_PÁGINA:_
----------

A manhã deste domingo trouxe à Casa Folha, na Flip, a francesa Annie Ernaux, que venceu o Prêmio Nobel de Literatura no mês passado, em um diálogo com o jovem escritor carioca Geovani Martins.

São dois autores celebrados por obras muito diferentes e distantes em geografia e geração, mas que revelaram pontos de contato insuspeitos e uma admiração mútua que tornou a mesa o testemunho de uma troca de experiências.

Um exemplo é a maneira como abordam fatos históricos dentro de seus livros —se Annie escreve sobre recortes de sua vida em obras como “O Lugar” e “Os Anos”, Geovani criou ficção partindo da linha do tempo da instalação das UPPs no Rio de Janeiro no romance “Via Ápia”.

----------

_DADOS FORNECIDOS:_
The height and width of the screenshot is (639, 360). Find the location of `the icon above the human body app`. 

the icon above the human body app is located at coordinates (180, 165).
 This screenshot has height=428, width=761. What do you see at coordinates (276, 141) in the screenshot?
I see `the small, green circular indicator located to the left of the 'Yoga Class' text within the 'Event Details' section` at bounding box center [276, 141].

----------

_TAREFA PROPOSTA:_ Continue a reportagem sobre o encontro de Annie Ernaux e Geovani Martins na Flip a partir da última frase apresentada.

_RESPOSTA DO EXERCÍCIO:_
“É necessário incluir o pessoal dentro de um contexto histórico, porque fatos políticos têm incidência no destino de cada um de nós” disse Ernaux. “Oito dias depois que me vi grávida e sem vontade de ter o filho, Kennedy foi assassinado. Aquilo para mim não tinha a menor importância, mas precisei mencionar para situar o que estava contando.”

Martins afirmou que quis registrar aquele período específico do Rio a partir de histórias que não foram vistas, na “perspectiva intimista” dos jovens negros que tiveram suas vidas afetadas pela chegada ostensiva da polícia na favela.

Outro ponto de contato foi quando os autores lembraram suas mães. “É doido porque vivemos num lugar com estrutura patriarcal, mas com relações matriarcais na nossa casa”, disse o carioca. “Escrevo livros por causa da minha avó, uma grande contadora de histórias, e da minha mãe, que me levava na Bienal do Livro. Falar sobre mães pretas é falar sobre a criação do país.”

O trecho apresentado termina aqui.